Ein Treffen gibts auf der Pressetribüne mit einem anderen älteren Herrn, dieser kommt aus der kanadischen Provinz Ontario. Pressechef Rolf Schlapbach führt den rüstigen Rentner auch beim Kommentatoren-Platz vorbei und sagt, «kennst du diesen Mann Michu?» Zu meiner Schande muss ich sagen «Nein», als der Name fällt kann ich dann aber seine Stationen von Langenthal bis Langnau aufzählen, der Kanadier ist verblüfft und der «Snell-Talk» beginnt.

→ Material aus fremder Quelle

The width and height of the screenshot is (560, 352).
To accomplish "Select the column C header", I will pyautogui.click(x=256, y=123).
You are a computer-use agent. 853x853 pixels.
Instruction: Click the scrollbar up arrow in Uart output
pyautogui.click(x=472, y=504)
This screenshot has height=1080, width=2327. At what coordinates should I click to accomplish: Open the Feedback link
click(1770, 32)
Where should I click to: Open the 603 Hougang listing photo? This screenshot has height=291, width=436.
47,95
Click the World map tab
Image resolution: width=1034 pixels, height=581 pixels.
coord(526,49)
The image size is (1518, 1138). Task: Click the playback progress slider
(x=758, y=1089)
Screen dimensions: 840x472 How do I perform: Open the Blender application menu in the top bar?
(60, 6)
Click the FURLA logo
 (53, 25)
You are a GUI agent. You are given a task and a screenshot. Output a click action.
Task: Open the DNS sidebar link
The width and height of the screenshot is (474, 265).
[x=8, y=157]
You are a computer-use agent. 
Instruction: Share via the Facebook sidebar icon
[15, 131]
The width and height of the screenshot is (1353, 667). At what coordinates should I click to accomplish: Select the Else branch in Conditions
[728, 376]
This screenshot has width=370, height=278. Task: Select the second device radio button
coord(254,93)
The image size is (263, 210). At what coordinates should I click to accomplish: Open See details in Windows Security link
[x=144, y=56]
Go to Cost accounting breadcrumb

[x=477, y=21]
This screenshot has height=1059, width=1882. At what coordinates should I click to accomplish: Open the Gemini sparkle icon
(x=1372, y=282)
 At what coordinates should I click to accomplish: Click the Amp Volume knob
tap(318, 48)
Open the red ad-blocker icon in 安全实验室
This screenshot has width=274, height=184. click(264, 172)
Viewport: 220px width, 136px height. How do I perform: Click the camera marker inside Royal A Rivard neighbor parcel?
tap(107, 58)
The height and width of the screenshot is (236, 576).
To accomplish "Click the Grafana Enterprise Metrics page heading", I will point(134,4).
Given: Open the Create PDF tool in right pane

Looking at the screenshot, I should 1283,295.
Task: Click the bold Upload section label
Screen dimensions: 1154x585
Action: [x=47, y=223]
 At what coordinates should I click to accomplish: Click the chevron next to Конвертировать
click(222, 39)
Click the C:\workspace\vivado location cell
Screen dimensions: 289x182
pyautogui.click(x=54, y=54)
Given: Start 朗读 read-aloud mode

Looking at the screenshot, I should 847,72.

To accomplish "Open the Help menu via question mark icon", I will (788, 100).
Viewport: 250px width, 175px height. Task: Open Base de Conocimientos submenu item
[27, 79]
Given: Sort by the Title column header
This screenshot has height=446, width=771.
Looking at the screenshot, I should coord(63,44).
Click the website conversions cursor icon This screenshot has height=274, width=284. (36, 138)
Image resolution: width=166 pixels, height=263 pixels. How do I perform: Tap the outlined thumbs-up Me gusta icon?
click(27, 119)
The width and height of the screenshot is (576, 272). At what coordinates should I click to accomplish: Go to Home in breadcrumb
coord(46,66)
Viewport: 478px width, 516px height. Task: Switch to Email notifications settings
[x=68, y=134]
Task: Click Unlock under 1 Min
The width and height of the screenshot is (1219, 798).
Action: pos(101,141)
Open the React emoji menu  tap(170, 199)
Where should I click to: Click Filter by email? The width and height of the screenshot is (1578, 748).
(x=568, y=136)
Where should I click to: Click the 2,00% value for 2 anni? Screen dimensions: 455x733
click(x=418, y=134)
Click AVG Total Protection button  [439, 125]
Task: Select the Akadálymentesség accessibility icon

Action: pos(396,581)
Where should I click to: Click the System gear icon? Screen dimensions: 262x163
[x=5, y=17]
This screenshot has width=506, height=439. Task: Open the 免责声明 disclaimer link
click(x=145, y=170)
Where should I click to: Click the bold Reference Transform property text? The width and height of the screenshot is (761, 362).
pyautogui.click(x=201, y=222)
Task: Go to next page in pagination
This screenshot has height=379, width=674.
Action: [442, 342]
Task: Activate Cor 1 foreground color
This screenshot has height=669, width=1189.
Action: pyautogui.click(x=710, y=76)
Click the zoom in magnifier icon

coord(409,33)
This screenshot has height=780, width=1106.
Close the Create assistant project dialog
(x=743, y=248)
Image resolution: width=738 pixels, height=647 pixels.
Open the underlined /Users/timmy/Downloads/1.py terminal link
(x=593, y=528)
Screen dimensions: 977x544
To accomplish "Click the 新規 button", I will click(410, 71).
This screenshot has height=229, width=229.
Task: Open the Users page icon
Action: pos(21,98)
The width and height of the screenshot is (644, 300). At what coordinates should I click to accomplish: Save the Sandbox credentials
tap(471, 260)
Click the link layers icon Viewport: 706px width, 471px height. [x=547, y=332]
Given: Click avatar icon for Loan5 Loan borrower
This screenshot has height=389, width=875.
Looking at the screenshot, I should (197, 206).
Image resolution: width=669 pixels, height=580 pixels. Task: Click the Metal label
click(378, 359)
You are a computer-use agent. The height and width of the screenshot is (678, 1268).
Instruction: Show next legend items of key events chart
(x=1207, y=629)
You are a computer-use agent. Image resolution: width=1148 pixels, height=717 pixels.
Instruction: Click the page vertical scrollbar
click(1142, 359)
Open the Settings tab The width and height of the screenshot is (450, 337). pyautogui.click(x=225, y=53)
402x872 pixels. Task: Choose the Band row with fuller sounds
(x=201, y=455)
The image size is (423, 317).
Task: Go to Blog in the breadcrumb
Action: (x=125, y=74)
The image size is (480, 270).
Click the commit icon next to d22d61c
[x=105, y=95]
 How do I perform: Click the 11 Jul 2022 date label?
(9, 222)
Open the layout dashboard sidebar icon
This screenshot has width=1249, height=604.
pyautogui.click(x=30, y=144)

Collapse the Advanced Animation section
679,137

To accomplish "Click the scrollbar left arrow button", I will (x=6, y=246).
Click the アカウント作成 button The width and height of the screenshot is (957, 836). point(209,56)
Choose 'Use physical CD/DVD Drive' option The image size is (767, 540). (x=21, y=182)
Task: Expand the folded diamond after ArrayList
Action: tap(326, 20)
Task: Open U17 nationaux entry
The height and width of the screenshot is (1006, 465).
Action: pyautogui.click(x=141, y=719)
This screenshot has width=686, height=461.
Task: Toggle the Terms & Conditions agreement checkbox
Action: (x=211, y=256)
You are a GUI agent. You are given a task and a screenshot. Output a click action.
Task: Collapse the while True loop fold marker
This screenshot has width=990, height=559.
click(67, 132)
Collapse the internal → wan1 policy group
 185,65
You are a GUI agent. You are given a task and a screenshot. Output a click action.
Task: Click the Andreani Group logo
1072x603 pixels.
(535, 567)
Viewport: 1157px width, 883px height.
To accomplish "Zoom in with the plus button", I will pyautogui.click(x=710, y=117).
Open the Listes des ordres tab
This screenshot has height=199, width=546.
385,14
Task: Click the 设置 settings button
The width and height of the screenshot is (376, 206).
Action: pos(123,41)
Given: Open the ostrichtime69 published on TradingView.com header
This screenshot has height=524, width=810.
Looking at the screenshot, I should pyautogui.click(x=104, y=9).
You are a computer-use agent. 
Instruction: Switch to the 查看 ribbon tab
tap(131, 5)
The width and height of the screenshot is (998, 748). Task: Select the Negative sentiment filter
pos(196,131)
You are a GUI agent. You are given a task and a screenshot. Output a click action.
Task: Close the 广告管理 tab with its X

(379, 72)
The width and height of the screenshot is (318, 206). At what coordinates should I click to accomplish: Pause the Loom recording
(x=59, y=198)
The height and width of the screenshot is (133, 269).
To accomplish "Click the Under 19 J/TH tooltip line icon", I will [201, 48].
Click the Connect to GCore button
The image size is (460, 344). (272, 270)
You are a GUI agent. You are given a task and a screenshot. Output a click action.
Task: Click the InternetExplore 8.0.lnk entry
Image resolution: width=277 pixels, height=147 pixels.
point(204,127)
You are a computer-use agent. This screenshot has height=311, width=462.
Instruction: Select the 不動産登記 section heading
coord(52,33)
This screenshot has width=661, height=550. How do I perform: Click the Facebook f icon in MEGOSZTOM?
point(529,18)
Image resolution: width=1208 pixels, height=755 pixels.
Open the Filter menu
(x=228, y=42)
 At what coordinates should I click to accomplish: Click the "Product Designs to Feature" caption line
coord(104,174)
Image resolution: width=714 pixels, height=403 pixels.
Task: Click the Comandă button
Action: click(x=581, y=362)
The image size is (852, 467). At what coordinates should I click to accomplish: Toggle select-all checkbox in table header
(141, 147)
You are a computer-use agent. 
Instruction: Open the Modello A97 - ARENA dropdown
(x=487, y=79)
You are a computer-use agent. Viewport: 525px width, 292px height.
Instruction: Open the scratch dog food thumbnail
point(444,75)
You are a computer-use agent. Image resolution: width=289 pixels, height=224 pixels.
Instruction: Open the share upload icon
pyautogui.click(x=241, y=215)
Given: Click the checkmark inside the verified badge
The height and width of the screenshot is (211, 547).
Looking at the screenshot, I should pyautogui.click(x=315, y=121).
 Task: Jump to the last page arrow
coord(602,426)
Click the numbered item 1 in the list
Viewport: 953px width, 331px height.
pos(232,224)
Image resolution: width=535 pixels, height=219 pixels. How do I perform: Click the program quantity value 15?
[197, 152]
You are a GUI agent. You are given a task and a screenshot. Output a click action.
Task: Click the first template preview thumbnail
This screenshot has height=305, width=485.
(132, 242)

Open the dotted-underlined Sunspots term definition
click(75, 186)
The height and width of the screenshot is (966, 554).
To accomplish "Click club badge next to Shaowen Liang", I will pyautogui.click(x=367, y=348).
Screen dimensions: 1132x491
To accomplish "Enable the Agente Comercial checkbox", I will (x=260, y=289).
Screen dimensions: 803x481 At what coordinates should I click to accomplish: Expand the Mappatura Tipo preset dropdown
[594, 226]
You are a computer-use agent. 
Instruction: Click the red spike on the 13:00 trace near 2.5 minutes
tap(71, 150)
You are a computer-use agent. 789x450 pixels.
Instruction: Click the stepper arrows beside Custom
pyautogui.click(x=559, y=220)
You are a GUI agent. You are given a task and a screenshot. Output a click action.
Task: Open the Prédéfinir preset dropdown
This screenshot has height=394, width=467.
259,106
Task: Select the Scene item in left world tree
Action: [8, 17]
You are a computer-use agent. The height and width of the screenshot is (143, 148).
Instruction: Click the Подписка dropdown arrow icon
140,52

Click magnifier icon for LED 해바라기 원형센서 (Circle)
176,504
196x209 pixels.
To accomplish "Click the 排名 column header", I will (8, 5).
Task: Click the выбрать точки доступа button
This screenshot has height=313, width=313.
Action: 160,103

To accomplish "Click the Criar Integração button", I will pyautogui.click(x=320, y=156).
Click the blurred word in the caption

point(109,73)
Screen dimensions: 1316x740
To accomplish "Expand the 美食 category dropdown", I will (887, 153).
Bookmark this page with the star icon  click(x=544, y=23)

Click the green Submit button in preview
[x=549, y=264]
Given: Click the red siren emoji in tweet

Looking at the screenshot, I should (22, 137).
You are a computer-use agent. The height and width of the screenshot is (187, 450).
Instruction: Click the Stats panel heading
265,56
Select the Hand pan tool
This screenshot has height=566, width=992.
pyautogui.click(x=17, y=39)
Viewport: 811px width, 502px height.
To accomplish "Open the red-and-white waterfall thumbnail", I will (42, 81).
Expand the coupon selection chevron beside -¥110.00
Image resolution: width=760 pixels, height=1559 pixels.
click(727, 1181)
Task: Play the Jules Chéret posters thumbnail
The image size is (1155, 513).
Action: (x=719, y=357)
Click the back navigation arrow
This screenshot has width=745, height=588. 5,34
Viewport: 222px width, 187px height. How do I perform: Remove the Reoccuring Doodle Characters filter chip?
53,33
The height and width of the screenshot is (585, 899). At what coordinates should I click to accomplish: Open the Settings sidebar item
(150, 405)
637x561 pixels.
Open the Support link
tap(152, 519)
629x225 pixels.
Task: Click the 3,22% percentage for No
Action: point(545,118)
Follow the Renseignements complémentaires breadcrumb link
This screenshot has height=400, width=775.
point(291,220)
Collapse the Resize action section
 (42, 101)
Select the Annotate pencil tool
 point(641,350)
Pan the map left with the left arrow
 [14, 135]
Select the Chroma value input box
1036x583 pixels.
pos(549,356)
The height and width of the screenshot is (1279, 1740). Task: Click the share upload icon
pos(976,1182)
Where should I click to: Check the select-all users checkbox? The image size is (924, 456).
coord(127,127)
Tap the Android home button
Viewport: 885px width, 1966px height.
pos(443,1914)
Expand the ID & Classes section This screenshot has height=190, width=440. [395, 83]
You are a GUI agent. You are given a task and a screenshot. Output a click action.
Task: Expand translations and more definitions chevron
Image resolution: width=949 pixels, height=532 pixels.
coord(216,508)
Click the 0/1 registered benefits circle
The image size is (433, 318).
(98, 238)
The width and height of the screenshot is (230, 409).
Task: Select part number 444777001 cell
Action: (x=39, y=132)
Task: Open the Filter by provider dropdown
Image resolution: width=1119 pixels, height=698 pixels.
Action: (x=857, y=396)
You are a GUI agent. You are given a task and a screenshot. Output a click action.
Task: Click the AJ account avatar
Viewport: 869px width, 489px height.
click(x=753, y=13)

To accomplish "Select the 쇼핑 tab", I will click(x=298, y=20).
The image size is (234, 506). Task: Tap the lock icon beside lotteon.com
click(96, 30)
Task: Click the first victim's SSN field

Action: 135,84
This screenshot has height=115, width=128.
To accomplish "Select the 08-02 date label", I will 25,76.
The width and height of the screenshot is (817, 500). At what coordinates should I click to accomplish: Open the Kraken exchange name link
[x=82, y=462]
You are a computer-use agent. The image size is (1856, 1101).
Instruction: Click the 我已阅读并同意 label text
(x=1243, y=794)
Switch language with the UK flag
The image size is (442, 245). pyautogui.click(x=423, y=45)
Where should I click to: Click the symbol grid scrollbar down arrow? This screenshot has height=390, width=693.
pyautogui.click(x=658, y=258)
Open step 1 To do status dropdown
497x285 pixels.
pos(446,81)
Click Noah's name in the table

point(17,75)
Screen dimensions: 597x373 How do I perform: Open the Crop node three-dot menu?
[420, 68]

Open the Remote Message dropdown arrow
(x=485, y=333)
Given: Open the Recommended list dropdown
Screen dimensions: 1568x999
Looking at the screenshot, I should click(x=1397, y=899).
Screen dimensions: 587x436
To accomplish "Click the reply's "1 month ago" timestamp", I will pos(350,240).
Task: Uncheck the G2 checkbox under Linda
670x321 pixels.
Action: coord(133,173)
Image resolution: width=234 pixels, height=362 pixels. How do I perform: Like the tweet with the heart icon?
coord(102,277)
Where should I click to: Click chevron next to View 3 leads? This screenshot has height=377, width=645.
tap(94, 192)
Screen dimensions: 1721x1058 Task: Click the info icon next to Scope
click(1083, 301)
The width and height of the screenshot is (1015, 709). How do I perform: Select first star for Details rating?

Der 75-Jährige heisst Ted Snell und ist zum Zeitpunkt bei Nyfelers Debüt als Zeitnehmerin bereits fünf Jahre in der Schweiz. Heute wohnt Snell, zweieinhalbstunden von Peterborough (Petes) entfernt, irgwendwo in der kanadischen Idylle, eine halbe Stunde vom nächsten Laden entfernt. Ex-Tiger-Spieler und Sohn Wesley ist ebenfalls in die Heimat zurückgekehrt. In der Pause, beim Stand von 6:2 für die Emmentaler sagt Snell einem Journalisten «es müsste schon 12:1 stehen.» Am Schluss stehts 8:2 und die Söldner, sind wie schon vor 40 Jahren bei Nyfelers Feuertaufe, hauptverantwortlich für den Sieg der Emmentaler.